=== Section Start ===
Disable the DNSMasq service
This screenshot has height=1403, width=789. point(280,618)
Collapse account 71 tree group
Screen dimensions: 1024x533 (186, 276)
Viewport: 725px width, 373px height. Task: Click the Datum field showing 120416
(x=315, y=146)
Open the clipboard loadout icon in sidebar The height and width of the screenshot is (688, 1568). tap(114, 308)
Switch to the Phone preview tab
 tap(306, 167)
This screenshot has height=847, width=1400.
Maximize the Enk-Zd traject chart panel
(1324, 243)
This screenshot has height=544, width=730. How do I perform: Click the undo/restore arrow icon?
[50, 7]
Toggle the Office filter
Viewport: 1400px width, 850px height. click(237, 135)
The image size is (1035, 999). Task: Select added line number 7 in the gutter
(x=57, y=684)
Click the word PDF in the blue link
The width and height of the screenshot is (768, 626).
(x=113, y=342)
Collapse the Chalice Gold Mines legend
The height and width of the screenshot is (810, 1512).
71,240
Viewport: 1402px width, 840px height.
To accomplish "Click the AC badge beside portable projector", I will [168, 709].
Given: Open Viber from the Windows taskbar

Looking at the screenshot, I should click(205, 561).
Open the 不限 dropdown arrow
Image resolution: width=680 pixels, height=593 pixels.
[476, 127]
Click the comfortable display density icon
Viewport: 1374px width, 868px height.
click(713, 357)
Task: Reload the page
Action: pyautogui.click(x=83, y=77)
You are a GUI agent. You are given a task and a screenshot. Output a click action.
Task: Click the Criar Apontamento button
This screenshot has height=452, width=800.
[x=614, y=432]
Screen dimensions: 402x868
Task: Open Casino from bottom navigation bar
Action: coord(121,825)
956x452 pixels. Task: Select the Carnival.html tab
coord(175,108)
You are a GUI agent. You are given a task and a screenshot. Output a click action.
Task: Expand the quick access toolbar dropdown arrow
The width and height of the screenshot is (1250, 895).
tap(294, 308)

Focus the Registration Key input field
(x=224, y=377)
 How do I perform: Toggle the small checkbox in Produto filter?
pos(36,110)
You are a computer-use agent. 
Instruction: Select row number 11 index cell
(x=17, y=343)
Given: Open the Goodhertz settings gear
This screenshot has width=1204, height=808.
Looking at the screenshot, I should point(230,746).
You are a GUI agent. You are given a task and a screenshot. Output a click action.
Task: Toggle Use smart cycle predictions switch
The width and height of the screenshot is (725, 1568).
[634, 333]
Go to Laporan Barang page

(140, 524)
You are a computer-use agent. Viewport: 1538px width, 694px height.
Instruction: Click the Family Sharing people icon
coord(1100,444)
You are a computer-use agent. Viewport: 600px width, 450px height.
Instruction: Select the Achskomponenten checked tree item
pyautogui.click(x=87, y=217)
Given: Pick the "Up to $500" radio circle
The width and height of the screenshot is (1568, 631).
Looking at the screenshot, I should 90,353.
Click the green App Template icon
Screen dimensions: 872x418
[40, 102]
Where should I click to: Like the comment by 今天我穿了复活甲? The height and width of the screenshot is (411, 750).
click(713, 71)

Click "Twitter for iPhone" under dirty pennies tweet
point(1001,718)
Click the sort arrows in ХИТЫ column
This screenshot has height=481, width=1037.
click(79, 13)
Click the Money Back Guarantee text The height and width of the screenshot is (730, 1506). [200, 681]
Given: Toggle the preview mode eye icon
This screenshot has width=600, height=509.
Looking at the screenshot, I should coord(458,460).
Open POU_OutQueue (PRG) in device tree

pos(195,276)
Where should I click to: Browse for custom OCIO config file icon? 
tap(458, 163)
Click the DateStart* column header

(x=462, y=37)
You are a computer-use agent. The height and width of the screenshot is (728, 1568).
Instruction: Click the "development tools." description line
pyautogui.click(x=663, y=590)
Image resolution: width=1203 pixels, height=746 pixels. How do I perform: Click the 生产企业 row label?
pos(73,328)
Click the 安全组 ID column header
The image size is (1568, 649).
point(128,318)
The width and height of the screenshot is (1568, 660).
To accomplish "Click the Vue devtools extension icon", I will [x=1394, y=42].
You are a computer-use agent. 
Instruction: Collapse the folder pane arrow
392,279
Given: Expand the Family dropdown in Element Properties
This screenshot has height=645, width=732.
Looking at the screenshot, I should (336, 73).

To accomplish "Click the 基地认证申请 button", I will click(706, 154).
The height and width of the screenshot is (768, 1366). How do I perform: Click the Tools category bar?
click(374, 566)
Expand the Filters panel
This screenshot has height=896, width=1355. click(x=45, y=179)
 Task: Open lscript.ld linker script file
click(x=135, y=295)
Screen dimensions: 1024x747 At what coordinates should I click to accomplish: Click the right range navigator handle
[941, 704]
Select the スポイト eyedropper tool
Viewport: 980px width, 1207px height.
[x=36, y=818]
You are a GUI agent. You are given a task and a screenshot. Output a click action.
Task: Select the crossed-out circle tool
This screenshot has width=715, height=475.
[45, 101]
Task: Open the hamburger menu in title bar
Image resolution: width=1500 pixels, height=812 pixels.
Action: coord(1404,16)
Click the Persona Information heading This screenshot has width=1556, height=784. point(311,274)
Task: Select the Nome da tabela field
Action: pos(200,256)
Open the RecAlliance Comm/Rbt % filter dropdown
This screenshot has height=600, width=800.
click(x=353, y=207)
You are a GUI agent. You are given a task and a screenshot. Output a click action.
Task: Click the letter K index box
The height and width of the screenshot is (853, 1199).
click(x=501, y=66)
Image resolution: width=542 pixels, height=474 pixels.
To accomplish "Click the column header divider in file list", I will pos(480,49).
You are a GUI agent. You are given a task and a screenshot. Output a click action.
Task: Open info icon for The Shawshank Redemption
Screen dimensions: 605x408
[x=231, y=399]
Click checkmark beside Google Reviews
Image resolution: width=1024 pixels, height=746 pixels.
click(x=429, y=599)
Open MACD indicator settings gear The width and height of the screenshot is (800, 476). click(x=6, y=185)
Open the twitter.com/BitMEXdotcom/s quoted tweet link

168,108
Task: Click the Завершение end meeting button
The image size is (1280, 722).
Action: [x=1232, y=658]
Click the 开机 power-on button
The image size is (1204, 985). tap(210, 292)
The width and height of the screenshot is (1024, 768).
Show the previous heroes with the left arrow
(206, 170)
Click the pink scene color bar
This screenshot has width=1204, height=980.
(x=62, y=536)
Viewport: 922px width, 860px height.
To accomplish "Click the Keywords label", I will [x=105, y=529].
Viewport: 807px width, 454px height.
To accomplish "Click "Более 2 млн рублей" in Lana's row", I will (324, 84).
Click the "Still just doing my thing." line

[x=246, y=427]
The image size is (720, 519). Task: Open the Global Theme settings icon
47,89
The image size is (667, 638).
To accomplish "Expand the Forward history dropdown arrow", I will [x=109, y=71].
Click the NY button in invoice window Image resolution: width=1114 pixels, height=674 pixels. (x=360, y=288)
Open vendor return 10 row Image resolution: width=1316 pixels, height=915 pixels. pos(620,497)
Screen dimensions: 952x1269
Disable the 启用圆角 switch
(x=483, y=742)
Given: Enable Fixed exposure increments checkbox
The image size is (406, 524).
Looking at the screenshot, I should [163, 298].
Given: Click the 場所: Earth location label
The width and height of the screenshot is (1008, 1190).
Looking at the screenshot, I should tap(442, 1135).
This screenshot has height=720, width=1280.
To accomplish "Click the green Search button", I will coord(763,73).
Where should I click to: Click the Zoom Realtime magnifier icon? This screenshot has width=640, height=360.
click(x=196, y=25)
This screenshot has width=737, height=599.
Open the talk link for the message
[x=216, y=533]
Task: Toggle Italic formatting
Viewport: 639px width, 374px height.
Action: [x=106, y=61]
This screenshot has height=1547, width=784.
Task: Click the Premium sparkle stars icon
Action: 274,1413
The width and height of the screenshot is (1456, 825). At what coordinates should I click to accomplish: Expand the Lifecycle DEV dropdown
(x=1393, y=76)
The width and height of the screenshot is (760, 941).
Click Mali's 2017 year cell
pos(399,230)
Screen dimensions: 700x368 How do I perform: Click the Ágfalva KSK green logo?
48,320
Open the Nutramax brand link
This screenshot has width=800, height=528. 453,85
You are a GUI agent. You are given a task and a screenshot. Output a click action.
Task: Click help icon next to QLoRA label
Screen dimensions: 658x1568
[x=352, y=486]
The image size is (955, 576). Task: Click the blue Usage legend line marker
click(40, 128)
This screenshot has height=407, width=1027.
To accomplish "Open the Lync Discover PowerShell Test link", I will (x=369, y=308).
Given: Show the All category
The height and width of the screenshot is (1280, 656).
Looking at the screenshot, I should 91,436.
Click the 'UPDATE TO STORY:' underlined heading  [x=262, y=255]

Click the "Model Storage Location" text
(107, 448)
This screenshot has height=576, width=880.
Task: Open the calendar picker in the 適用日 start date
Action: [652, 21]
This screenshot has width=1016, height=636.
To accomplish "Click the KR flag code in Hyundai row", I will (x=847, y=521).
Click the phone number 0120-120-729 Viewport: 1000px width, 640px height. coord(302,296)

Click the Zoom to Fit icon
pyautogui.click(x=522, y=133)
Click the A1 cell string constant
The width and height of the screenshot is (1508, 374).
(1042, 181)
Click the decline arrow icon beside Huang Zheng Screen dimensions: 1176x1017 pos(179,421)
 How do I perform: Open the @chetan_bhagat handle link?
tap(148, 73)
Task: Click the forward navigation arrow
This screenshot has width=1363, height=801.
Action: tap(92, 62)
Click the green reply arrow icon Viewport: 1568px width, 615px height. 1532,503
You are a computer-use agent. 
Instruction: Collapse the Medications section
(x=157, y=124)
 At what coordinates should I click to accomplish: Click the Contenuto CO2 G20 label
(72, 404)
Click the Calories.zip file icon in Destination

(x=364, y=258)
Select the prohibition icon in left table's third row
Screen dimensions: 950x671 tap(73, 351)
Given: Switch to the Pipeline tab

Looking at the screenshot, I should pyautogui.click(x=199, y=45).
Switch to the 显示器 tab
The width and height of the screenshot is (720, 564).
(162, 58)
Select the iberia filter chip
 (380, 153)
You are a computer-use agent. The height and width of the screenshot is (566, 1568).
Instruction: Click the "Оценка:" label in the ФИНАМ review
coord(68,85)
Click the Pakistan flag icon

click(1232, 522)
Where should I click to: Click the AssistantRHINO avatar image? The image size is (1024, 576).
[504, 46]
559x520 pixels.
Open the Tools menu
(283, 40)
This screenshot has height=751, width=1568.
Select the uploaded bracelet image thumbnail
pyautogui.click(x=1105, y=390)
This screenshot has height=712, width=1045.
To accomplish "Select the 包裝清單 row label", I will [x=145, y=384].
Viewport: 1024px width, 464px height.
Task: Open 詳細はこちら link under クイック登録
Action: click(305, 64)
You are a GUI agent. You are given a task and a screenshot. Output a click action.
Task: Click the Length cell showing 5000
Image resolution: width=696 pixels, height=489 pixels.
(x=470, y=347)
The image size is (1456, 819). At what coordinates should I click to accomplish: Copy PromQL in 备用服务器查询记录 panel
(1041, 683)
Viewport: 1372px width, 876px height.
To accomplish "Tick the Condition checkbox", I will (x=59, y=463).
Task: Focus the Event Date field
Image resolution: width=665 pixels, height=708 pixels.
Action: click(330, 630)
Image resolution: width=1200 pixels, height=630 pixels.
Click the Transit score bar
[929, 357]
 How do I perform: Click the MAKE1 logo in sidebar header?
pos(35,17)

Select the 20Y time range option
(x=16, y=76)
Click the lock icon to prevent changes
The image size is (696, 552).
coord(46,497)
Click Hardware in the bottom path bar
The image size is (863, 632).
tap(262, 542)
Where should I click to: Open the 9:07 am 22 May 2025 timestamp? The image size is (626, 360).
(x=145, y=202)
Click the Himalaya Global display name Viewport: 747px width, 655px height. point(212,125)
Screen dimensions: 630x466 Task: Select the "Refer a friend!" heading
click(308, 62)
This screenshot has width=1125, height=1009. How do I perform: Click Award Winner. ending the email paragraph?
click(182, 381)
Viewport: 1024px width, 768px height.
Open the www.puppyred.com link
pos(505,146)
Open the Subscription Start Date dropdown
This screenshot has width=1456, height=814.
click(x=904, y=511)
=== Section End ===
## Work order
Look back at the data above. Transcribe exactly the lines starting at the line that contains "Disable the 启用圆角 switch" and ending at the line that contains "Task: Toggle Italic formatting".

## Task response
Disable the 启用圆角 switch
(x=483, y=742)
Given: Enable Fixed exposure increments checkbox
The image size is (406, 524).
Looking at the screenshot, I should [163, 298].
Given: Click the 場所: Earth location label
The width and height of the screenshot is (1008, 1190).
Looking at the screenshot, I should tap(442, 1135).
This screenshot has height=720, width=1280.
To accomplish "Click the green Search button", I will coord(763,73).
Where should I click to: Click the Zoom Realtime magnifier icon? This screenshot has width=640, height=360.
click(x=196, y=25)
This screenshot has width=737, height=599.
Open the talk link for the message
[x=216, y=533]
Task: Toggle Italic formatting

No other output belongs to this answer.